What to produce –
Copy the rows below word for word, leaving out the pictures.

Entries –
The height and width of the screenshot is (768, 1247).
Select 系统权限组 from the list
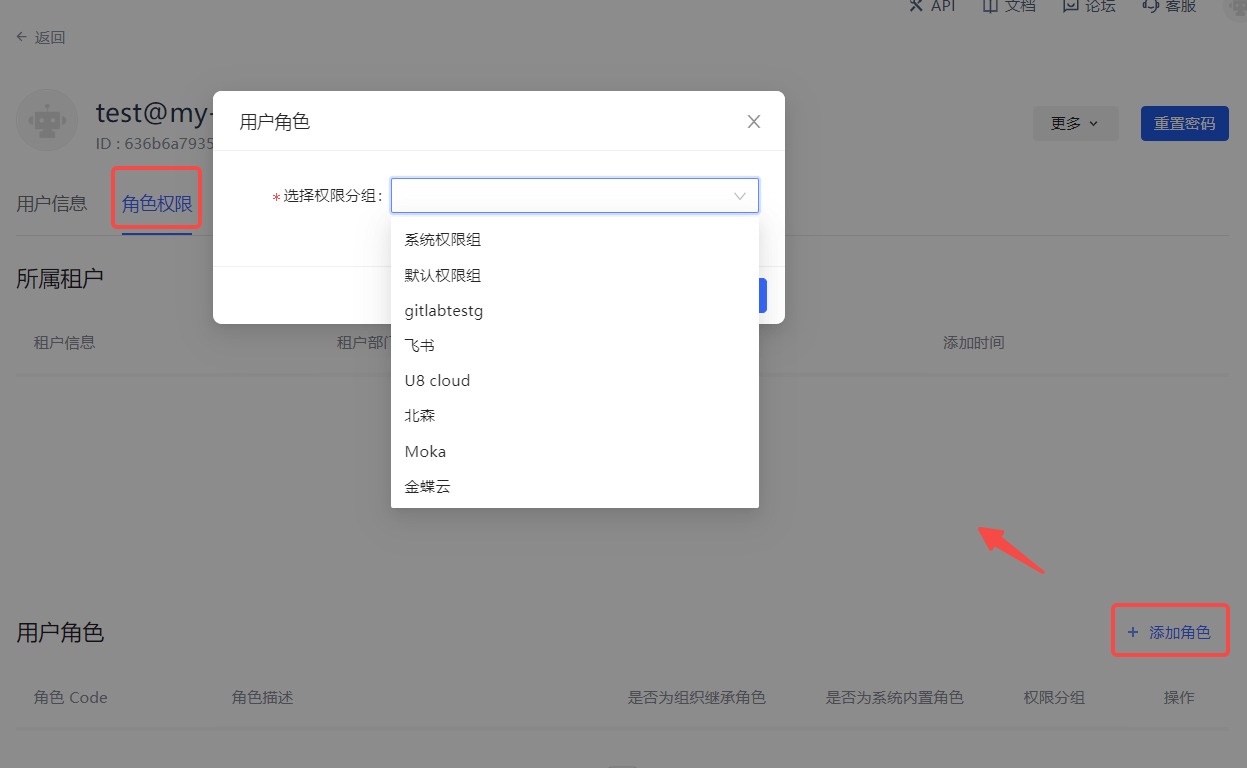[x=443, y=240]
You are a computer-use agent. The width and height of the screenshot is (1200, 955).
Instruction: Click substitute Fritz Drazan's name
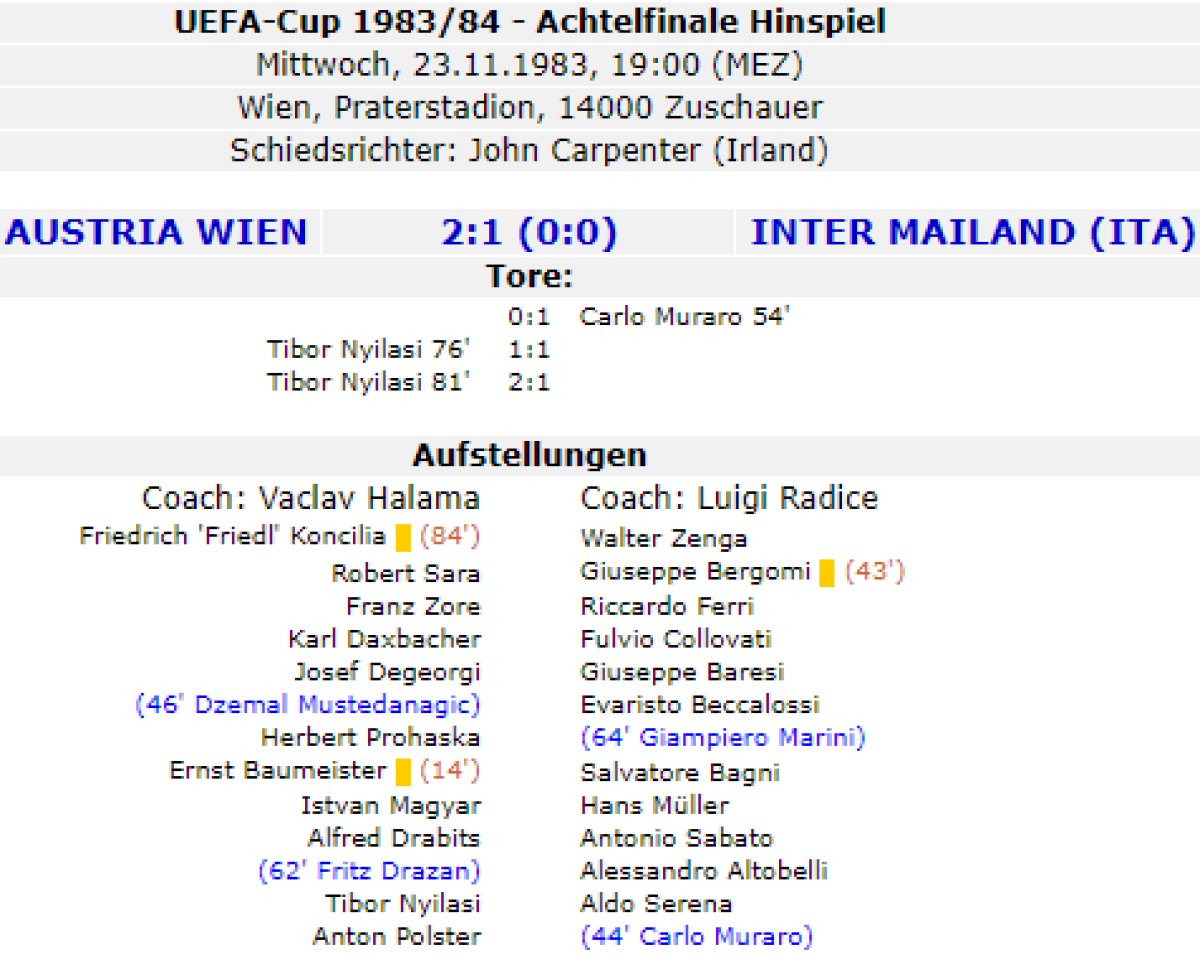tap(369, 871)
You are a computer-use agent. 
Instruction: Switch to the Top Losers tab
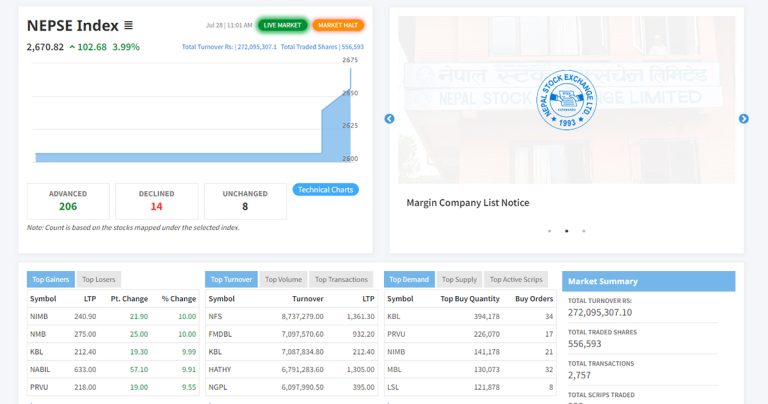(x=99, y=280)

Solution to this exercise –
The height and width of the screenshot is (768, 1247).
Select 系统权限组 from the list
[x=443, y=240]
You are a computer-use agent. The width and height of the screenshot is (1200, 955).
Instruction: Click substitute Fritz Drazan's name
tap(369, 871)
You are a computer-use agent. 
Instruction: Switch to the Top Losers tab
(x=99, y=280)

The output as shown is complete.